Despite feelings that a law firm’s claim that the city of Lake Elsinore has violated the California Voting Rights Act of 2001 by conducting at-large elections is simply “extortion” and “false,” the Lake Elsinore City Council voted its intent to transition to by-district elections during a special meeting Tuesday, Nov. 7, at the city cultural center.

“This is disgusting and deplorable…There is extortion here,” Lake Elsinore City Councilwoman Natasha Johnson said during the meeting to discuss a certified letter to City Clerk Susan Domen by the law firm Shenkman & Hughes threatening to sue the city on the voting rights issue. “This is a litigious act of someone trying to make money off the back of taxpayers.”

She referenced a letter sent by the Malibu law firm dated Sept. 19 to the Lake Elsinore city clerk. A similar letter from the law firm has been sent to Lake Elsinore’s neighboring cities, which are in the process of changing their city council elections from at-large to by-district as a result for fear of costly litigation. Other California cities refusing to change to the at-large method of council voting to the by-district method have lost to Shenkman & Hughes, costing them millions of dollars.

The law firm has been successful in arguing that the at-large voting method has resulted in “vote dilution” or the “impairment of minority groups’ ability to elect their preferred candidates or influence the outcome of elections, which occurs when the electorate votes in a racially polarized manner.”

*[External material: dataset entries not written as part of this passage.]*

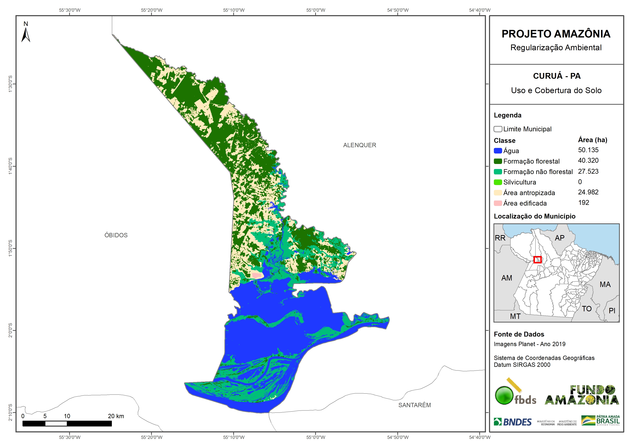632x447 pixels.
Task: Click the bright green Silvicultura swatch
Action: 498,182
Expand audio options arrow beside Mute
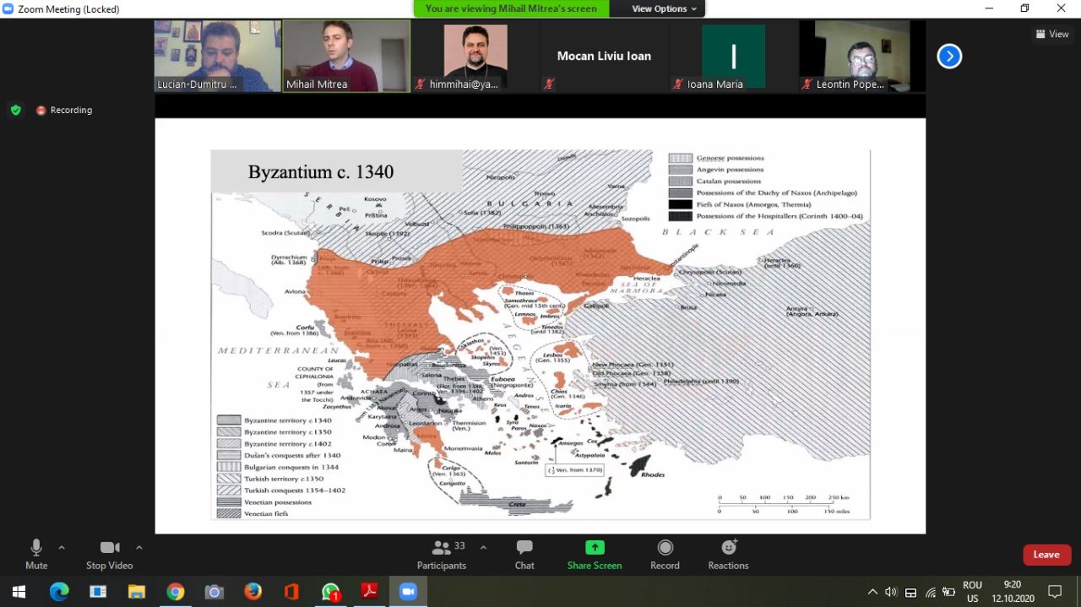Image resolution: width=1081 pixels, height=607 pixels. 62,547
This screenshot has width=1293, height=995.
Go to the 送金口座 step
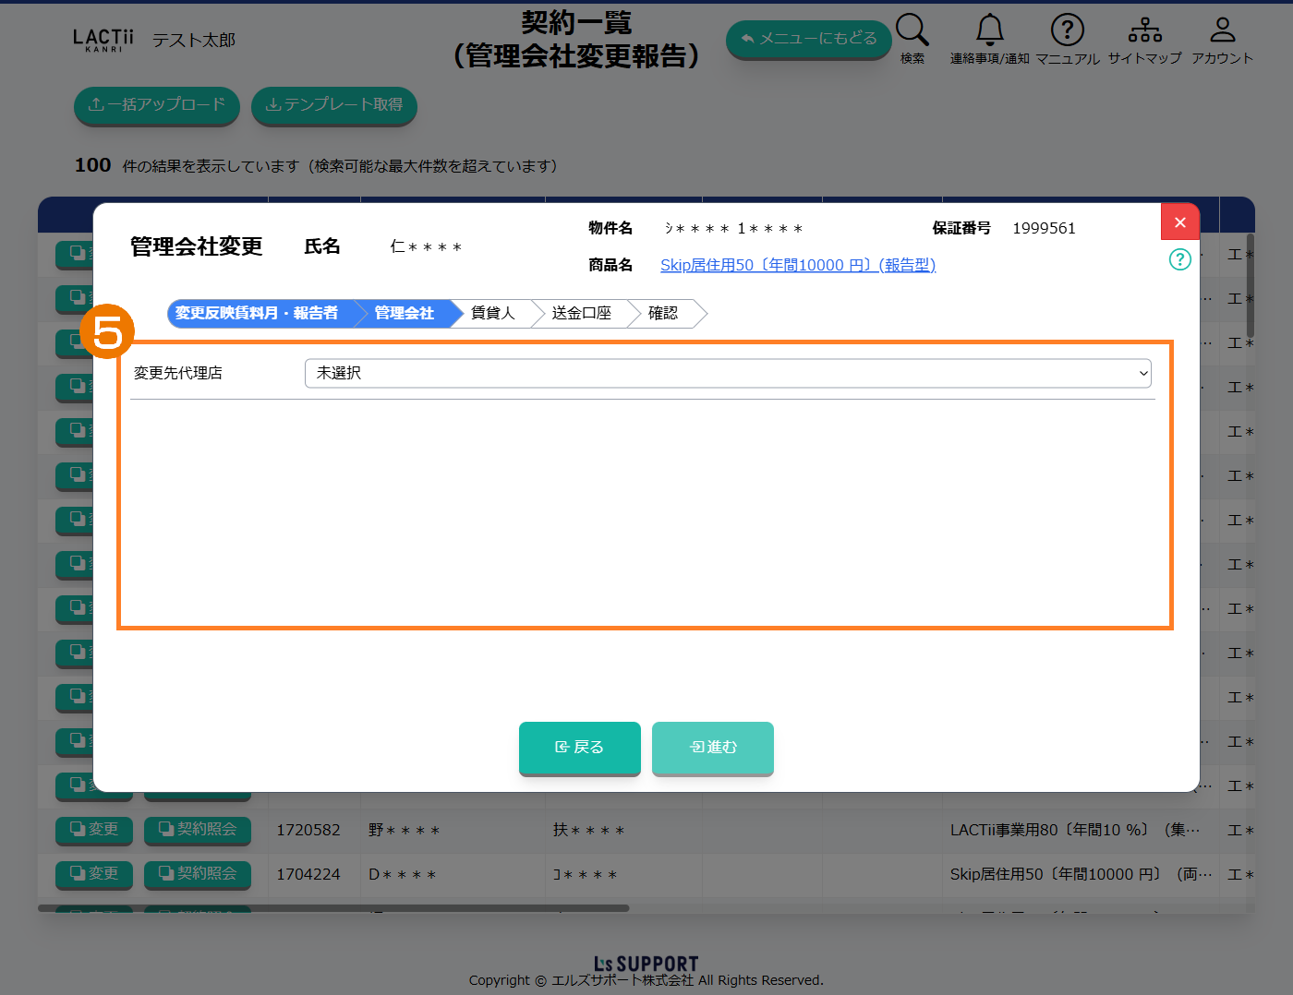(581, 314)
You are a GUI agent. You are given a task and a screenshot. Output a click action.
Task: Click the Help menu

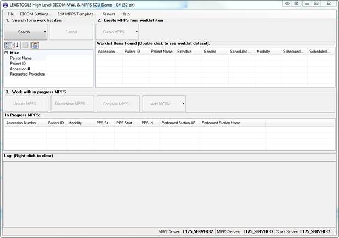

The law firm argued in their letter to Lake Elsinore, the city’s “at-large system dilutes the ability of Latinos (a protected class) – to elect candidates of their choice or otherwise influence the outcome of Lake Elsinore’s council elections.” They claim the elections in the city in the past 17 years prove that argument since only two were elected in that time.

“For the first time, I feel that I have been insulted racially,” Councilman Steve Manos, a Latino himself, said of the letter from the law firm. “I don’t see a white voting bloc in this city.”

He said he and Johnson who is also of Latino descent are currently on the city council and other council members in the past have been of minority races. He said he believed the firm’s claim is “flat out false.” He said the city council has had a “long tradition of being tolerant in history” and had elected one of the regions first black mayors.

“This letter and action, or threat by Mr. Shenkman, is working to further divide us while the five members up here have worked very hard to further unite us,” Mayor Robert Magee said. “I believe in my colleagues up here will continue to work hard to represent all our constituents in Lake Elsinore, in spite of Mr. Shenkman’s action that is being forced upon us.”

Councilman Daryl Hickman was not available at the special meeting to make his comments.

Following the short discussion in the special meeting, the council voted 4-0, with Hickman not present, for its intent to transition to by-district elections.

“I am very offended,” Johnson said casting her vote. “But I will not spend taxpayer’s money to fight something we will not likely win.”

Manos voted for the resolution and said, “We do have financial gun pointed at our head,” in reference to the threatened lawsuit.

Magee said even though there might be some negative things come out of the voting change, the council will continue to work together for the betterment of the city.

The city attorney presented a timeline to change the at-large to by-district election process that will include four required public hearings, drawing of the proposed districts, approval of the district boundaries and using the new by district voting process and use of by-district voting in the November 2018 elections.